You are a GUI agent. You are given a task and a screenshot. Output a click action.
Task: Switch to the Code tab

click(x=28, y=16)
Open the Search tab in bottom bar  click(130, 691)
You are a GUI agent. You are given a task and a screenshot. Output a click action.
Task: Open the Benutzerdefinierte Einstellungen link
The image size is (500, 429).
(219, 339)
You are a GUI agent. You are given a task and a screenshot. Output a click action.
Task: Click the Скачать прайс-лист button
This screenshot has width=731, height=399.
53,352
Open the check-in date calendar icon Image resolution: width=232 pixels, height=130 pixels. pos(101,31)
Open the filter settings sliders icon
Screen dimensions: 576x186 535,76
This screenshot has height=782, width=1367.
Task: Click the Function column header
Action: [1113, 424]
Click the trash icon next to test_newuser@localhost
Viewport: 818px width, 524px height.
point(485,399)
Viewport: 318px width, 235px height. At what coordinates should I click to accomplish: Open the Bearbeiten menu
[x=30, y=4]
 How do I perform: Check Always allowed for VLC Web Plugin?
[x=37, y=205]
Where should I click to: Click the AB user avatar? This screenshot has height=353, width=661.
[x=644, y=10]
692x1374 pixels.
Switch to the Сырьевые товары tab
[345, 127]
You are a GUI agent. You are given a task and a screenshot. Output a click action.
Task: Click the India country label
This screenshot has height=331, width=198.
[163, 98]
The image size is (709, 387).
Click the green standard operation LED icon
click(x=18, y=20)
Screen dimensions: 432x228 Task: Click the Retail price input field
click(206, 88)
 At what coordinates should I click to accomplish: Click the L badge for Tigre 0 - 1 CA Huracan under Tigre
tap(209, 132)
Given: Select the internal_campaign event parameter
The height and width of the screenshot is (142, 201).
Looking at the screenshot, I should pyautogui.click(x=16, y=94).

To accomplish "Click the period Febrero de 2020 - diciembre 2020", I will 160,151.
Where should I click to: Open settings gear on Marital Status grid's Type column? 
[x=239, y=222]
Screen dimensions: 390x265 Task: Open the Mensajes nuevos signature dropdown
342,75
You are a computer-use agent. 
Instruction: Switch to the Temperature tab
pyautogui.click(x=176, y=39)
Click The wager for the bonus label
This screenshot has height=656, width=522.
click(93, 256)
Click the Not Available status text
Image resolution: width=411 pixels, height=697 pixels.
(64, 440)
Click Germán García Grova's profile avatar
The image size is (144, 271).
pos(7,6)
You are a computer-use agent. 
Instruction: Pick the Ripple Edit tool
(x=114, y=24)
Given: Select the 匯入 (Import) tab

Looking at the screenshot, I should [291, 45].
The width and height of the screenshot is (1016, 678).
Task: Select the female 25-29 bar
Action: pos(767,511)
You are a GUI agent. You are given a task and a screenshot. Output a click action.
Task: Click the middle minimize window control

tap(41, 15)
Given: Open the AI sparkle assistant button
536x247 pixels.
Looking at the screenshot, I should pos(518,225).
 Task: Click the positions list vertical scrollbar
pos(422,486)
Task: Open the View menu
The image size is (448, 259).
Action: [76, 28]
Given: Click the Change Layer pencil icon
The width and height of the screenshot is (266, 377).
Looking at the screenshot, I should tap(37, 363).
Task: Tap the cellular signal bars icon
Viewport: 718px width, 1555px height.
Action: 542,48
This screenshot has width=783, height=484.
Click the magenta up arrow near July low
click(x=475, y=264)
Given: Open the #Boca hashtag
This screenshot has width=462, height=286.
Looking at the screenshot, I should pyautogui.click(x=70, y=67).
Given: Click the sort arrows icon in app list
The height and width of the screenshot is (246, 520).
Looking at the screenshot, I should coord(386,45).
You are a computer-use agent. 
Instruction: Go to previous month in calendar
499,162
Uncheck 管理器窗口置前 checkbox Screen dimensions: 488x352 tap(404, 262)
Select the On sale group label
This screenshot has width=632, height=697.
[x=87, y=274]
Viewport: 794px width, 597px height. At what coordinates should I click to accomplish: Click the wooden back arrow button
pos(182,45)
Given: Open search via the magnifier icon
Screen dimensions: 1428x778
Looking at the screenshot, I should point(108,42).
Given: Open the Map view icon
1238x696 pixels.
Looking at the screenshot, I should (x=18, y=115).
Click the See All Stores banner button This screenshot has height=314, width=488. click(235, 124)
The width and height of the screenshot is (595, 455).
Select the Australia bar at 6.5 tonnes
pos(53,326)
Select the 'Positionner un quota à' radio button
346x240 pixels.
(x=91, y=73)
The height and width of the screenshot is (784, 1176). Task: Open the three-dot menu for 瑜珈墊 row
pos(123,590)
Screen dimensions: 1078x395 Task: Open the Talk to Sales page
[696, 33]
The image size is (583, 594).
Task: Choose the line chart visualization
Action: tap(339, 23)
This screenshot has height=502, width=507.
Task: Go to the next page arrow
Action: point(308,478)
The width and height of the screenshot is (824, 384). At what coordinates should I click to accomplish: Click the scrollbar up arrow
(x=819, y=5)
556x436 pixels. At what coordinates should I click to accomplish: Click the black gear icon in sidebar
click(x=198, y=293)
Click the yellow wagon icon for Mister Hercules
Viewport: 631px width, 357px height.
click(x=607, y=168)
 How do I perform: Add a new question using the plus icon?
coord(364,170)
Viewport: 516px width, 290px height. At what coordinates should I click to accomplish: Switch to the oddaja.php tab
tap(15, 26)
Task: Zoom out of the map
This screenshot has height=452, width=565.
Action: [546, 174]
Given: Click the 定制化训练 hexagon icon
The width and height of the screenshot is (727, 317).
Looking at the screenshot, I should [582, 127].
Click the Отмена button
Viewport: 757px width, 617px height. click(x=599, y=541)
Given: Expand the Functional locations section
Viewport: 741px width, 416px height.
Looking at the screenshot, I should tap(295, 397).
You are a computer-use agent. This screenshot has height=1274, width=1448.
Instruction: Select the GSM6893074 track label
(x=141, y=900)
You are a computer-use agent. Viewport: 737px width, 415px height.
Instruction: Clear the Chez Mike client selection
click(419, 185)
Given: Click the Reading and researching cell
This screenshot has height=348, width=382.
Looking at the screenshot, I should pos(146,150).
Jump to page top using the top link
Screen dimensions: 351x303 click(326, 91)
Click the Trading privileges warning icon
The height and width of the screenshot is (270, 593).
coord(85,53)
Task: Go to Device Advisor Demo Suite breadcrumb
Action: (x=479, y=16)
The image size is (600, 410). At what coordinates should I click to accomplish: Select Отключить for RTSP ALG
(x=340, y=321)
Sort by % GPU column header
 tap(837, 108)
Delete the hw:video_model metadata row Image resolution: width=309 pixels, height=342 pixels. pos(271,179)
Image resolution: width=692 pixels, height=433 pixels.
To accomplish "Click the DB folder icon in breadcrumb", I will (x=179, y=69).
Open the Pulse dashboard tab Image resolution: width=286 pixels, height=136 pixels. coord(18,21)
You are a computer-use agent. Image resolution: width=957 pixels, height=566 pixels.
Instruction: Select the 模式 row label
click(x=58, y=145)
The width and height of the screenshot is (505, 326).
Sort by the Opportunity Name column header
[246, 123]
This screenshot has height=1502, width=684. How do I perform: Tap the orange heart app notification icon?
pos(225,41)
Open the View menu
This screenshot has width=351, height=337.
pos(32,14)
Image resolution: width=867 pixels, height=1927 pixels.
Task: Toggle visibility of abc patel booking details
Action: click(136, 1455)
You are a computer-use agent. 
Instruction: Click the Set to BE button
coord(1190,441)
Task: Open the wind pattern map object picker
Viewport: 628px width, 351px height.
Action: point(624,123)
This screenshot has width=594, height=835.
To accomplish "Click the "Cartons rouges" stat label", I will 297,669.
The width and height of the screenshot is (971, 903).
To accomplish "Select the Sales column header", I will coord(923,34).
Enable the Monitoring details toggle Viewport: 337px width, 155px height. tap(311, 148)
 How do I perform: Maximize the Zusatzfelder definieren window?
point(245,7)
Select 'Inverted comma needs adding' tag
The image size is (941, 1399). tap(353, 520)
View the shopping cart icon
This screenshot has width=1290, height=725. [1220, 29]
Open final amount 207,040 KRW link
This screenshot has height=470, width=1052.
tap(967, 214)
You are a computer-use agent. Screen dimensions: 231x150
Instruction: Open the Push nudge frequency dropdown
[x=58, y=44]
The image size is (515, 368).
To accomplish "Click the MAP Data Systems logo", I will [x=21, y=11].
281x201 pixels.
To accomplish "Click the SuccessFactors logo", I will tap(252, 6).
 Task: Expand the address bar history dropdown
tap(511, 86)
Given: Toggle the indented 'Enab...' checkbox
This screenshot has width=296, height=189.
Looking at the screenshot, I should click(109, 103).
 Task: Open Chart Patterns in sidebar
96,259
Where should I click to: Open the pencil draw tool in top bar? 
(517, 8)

◆ **YOUR ASSIGNMENT**
Display each line of the data where "logo" occurs.

◆ **RESPONSE AREA**
To accomplish "Click the MAP Data Systems logo", I will [x=21, y=11].
To accomplish "Click the SuccessFactors logo", I will tap(252, 6).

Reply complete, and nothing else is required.